As per usual, you make life worth living. You are the best, brightest, most amazing little girl in the world and every day with you is the best day ever. (Okay, I am going to go ahead and say that I mean this all the time, but there are definitely days that I want to run screaming from the house because you have had 74 tantrums. Just so you know. I love you. But you are a handful.) I can’t believe that, before too long, I will be looking back on these days and they will be a distant memory. It is bittersweet. But I am excited to see the person that you will become. I love you.
Baby O:
You are eight months old now. And holy crap, I don’t even know what to say. You are amazing. Your smile is HUGE and real and just as contagious as the strep throat you and your sister have been bouncing around. You are super ticklish and you HATE to be on your tummy. You immediately roll over onto your back. I assume it is so you can protect your head better from being crushed by your insane sister. Or at least see the skull crushing coming and yell for help. She doesn’t mean any harm. She just thinks that everything is a seat.

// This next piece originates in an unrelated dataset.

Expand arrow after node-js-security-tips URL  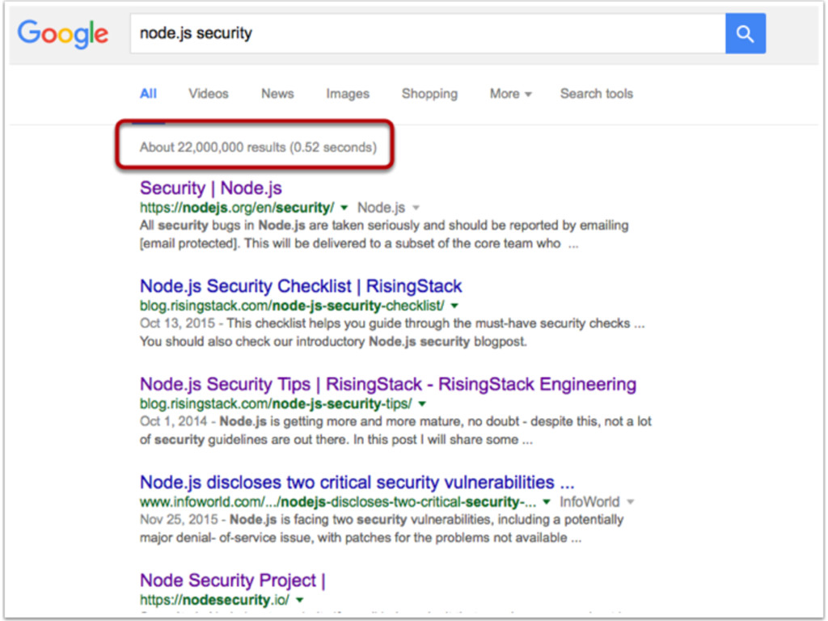(422, 404)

Seriously. She has totally sat on my head before too. Don’t be offended. You love her though. Your face still lights up when she comes near you. I’m convinced that the two of you are going to be inseparable.
You are still not crawling, but not because you don’t want to. I, actually, believe that you probably just need a few more minutes per day of practice. But this poses a problem because you are both at ages where you demand attention. A lot of it. And usually simultaneously. I am going to get this thing going. Because even though the thought of both of you running around the house and falling down and stuff scares the bejesus out of me, the thought of carrying you around for much longer is far worse. You are a BIG BOY, kiddo. Adorable. And totally solid. But FREAKING HUGE.
I find myself getting so excited for you to grow up a little and be a little more independent and then I immediately feel guilty for what feels like wishing your infancy away. There are, however, moments that I wish you could stay my cuddly little turkey forever. But there is so much more to come, little guy. So much. And we will have so much fun!
I love you.
Both of you make me so very happy and fill my heart up with some crazy happiness I didn’t know existed until you were here and our family was complete.
To the moon and back,
Mom
This is so wonderful, so absolutely true… except for one thing. You said that you will look back and see this as a distant memory. And I have to tell you (as a mother of four, ages 6, 5, 5 and 3) that you will not remember any of this. because I have to say, it’s all gone from my memory. Like the mind-eraser in Men in Black came and pointed their gamma rays at me and BLIP… gone. Thank you though for bringing a tiny piece of this back. (One recommendation… every once in awhile write down the whole entire day’s schedule, every half hour of it. Because otherwise you will have no idea how you spent your days. I wish I’d done it more!)
Your blog makes me happy. And Baby O gives me hope that maybe, MAYBE it’s at least possible my next one will sleep (written while I rock/nurse my 21 month old to sleep).